Interpellée alors qu'elle se s'était rendue dans une gendarmerie pour se plaindre de violences familiales, Najlae était expulsée en février 2010. Le scandale provoqué par ces faits et la mobilisation immédiate et intense amena le président de la République à autoriser son retour le 8 mars dernier.
A Orly, derrière la dernière banderole qui lui est dédiée : « Le pays des gendarmes et des préfets t'a expulsée, Bienvenue Najlae dans celui de la Solidarité et de la Fraternité », au rythme de la fanfare et au mégaphone, ses copines scandaient : Pour Najlae, nous avons le retour, mais il nous faut toujours : LA REGULARISATION ! ! !
Revenue du Maroc avec seulement un visa "visiteur" d'un an, dès son retour elle a fait, avec ses soutiens, une demande de titre "vie privée et familiale".
Au mois d'août elle a reçu la réponse du nouveau préfet : "Je vous informe qu'au terme d'un examen attentif de votre dossier et eu égard à votre insertion en France, j'ai décidé de vous délivrer à titre exceptionnel et humanitaire, une carte de séjour temporaire "vie privée et familiale" d'une validité d'un an et renouvelable".
Aujourd'hui Najlae est enfin régularisée.
C'est la touche finale et le succès la victoire d'une mobilisation exemplaire.
Cet immense mouvement de solidarité montre la voie à suivre pour soutenir les milliers de jeunes majeurs sans papiers. Jeunesse sans papiers, jeunesse volée ça suffit : La loi doit changer !
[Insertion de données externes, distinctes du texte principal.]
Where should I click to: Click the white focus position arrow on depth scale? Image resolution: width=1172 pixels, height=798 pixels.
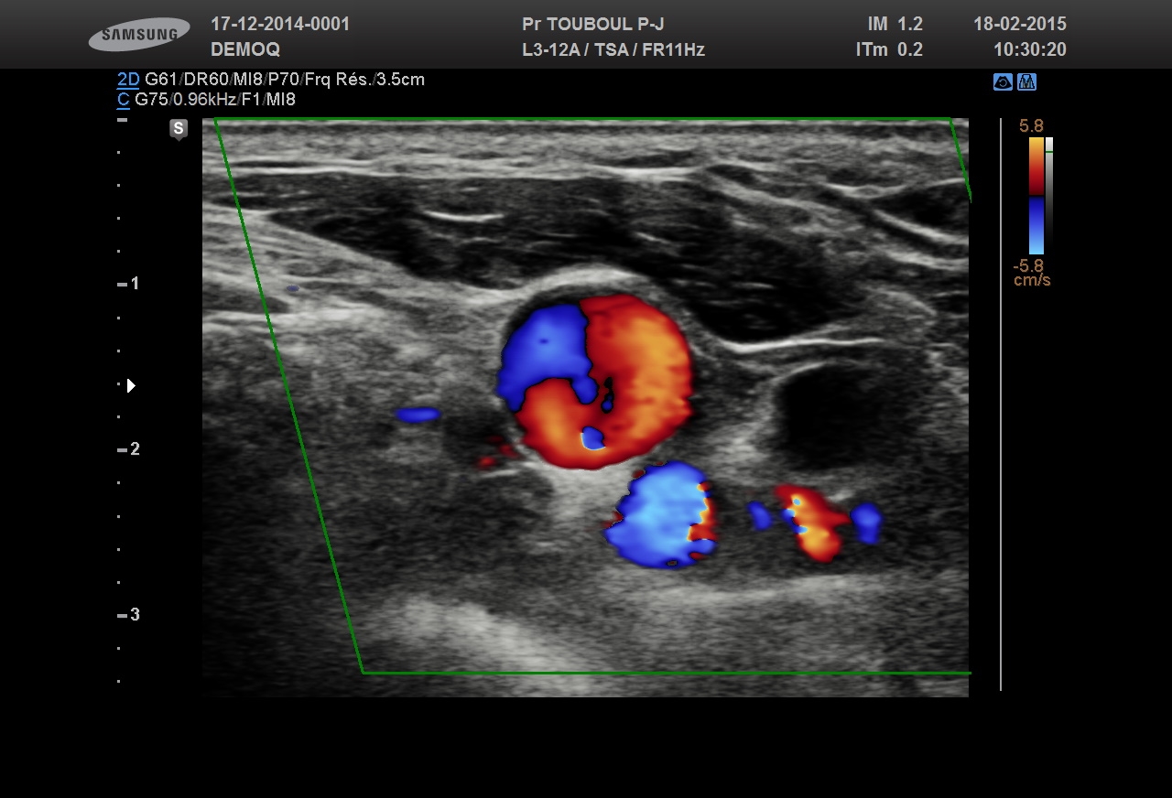click(x=131, y=386)
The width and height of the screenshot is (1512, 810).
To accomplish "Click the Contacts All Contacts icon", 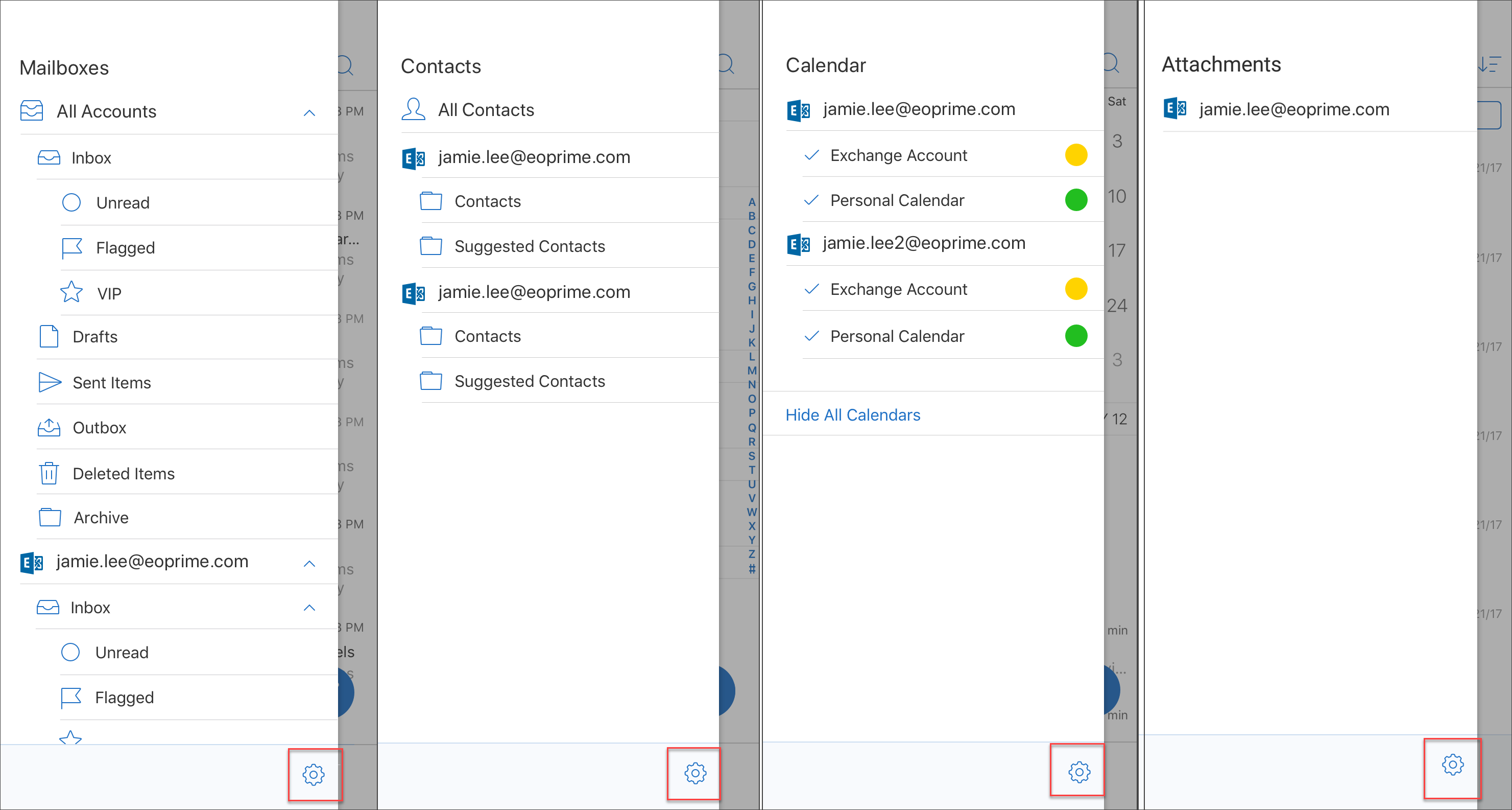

L'Appel du 17 janvier 2009 de tous ces jeunes à la jeunesse brisée et notre exigence par rapport à la loi sont toujours d'actualité en plein débat sur la loi Besson, comme le sont toujours les revendications autour de la régularisation des familles, des amoureux au ban public, des étudiants et des travailleurs sans papiers mais aussi des « roms » stigmatisés avec une impudence éhontée aux plus hauts sommets de l'état.